A high-severity vulnerability has been identified in the Creta Testimonial Showcase WordPress plugin, assigned CVE-2025-10686 with a CVSS score of 7.2. This flaw allows unauthenticated attackers to inject malicious code into the website by submitting a crafted testimonial. Successful exploitation could lead to website defacement, theft of administrator credentials, and redirection of users to malicious sites, posing a significant risk to the organization's web presence and reputation.
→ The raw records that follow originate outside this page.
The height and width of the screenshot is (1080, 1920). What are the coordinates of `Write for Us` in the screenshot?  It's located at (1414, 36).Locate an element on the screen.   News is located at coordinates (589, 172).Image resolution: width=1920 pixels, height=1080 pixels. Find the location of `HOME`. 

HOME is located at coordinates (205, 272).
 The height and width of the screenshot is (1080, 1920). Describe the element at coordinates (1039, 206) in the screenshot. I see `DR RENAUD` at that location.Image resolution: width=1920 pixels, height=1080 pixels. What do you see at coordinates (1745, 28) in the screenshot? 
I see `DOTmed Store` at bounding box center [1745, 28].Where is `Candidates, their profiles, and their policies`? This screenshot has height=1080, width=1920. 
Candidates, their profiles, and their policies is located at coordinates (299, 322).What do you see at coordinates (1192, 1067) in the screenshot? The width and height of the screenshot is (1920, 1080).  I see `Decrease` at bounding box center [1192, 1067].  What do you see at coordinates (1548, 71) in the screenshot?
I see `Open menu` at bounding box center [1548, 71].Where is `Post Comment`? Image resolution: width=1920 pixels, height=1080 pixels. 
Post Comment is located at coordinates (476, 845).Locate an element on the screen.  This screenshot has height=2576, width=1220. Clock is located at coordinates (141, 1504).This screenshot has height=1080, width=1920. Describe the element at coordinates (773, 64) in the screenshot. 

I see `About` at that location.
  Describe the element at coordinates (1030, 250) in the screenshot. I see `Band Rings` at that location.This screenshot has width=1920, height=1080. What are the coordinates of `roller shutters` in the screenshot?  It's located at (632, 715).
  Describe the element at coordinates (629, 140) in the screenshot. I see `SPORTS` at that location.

The Creta Testimonial Showcase plugin is vulnerable to a Stored Cross-Site Scripting (XSS) attack. The vulnerability exists because the plugin fails to properly sanitize user-supplied input when a new testimonial is submitted. An unauthenticated remote attacker can submit a testimonial containing malicious JavaScript code. This malicious code is then stored in the website's database and executed in the browser of anyone who views the page displaying the testimonials, including site administrators.

This vulnerability is rated as High severity with a CVSS score of 7.2. If exploited, it could have a significant business impact, including reputational damage from website defacement or the hosting of malicious content. An attacker could leverage this flaw to steal administrator session cookies, leading to a full compromise of the WordPress site. This could result in data breaches, unauthorized content modification, and the use of the compromised website to launch further attacks, such as phishing campaigns against customers or employees.

Immediate Action: Immediately update the Creta Testimonial Showcase WordPress plugin to the latest patched version (1.0 or higher) on all affected websites. If the plugin is not critical to business operations, the recommended course of action is to disable and completely remove it to eliminate the attack surface. Additionally, review WordPress security settings to ensure user roles and permissions are configured according to the principle of least privilege.

Proactive Monitoring: Monitor web server access logs for suspicious POST requests to the testimonial submission endpoint, specifically looking for payloads containing HTML script tags (e.g., <script>, onerror, onload). Implement file integrity monitoring to detect unauthorized changes to plugin files or website content. Review administrative audit logs for any unusual or unauthorized activities.

Compensating Controls: If immediate patching is not feasible, implement a Web Application Firewall (WAF) with rulesets designed to detect and block common XSS attack patterns. Enforce a strict Content Security Policy (CSP) to limit the execution of inline scripts. If possible, disable the public testimonial submission feature until the plugin can be updated.

Public Exploit Available: false

Given the high severity (CVSS 7.2) and the ease of exploitation for this type of vulnerability, we strongly recommend that all instances of the Creta Testimonial Showcase plugin be updated immediately. Although this vulnerability is not currently listed on the CISA KEV catalog, its potential impact on website integrity and security warrants urgent attention. A comprehensive audit of all installed WordPress plugins should also be conducted to identify and remove any unused or non-essential components, thereby reducing the overall attack surface.